▶ _The problem_
Copy, from the data below, every line that has "agent" in it.

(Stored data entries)

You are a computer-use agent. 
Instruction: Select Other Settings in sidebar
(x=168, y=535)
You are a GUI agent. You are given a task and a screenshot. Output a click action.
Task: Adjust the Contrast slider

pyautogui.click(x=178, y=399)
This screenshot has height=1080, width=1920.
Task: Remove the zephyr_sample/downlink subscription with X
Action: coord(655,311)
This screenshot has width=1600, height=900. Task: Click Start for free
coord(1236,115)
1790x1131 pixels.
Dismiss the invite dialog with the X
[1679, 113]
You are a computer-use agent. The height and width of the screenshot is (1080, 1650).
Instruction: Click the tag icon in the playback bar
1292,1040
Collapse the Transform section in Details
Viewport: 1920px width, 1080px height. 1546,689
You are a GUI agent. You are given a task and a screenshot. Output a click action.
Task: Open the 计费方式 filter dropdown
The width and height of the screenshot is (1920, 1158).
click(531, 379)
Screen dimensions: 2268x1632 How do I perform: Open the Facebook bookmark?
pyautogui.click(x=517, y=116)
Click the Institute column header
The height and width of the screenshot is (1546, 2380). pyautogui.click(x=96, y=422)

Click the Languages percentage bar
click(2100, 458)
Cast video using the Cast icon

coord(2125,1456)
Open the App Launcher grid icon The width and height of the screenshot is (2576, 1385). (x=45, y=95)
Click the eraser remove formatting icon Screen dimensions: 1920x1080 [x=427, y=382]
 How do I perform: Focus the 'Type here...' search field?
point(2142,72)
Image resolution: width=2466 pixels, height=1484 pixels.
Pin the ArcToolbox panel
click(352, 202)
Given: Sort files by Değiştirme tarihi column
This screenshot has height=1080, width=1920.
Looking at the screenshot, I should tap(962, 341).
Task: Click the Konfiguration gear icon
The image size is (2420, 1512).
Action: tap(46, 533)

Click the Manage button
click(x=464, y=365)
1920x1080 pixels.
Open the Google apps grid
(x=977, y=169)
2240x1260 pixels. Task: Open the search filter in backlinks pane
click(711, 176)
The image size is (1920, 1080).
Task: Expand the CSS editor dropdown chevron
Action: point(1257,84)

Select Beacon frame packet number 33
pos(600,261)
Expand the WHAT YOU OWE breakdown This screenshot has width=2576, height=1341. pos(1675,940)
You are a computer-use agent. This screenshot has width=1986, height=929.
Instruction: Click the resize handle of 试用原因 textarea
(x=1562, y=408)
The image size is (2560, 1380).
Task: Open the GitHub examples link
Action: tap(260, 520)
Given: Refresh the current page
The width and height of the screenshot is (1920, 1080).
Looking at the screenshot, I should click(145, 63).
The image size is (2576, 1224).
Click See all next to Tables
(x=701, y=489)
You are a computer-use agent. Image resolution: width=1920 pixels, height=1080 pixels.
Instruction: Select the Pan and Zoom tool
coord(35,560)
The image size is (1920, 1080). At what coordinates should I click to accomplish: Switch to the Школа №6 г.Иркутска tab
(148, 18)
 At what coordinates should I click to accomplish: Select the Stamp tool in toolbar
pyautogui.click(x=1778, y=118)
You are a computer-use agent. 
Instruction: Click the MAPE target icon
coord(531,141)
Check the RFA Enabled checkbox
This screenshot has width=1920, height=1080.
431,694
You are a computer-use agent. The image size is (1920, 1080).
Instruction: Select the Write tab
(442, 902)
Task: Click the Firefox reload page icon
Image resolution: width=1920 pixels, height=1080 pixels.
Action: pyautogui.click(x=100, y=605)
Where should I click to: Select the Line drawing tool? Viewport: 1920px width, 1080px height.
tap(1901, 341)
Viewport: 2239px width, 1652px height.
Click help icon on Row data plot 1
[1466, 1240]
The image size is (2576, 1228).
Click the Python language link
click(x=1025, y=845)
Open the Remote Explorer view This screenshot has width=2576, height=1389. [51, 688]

▶ _Response area_
You are a computer-use agent. 
You are a GUI agent. You are given a task and a screenshot. Output a click action.
You are a computer-use agent. The height and width of the screenshot is (1080, 1650).
You are a GUI agent. You are given a task and a screenshot. Output a click action.
You are a computer-use agent. This screenshot has width=1986, height=929.
You are a computer-use agent. Image resolution: width=1920 pixels, height=1080 pixels.
You are a computer-use agent. 
You are a computer-use agent. The image size is (1920, 1080).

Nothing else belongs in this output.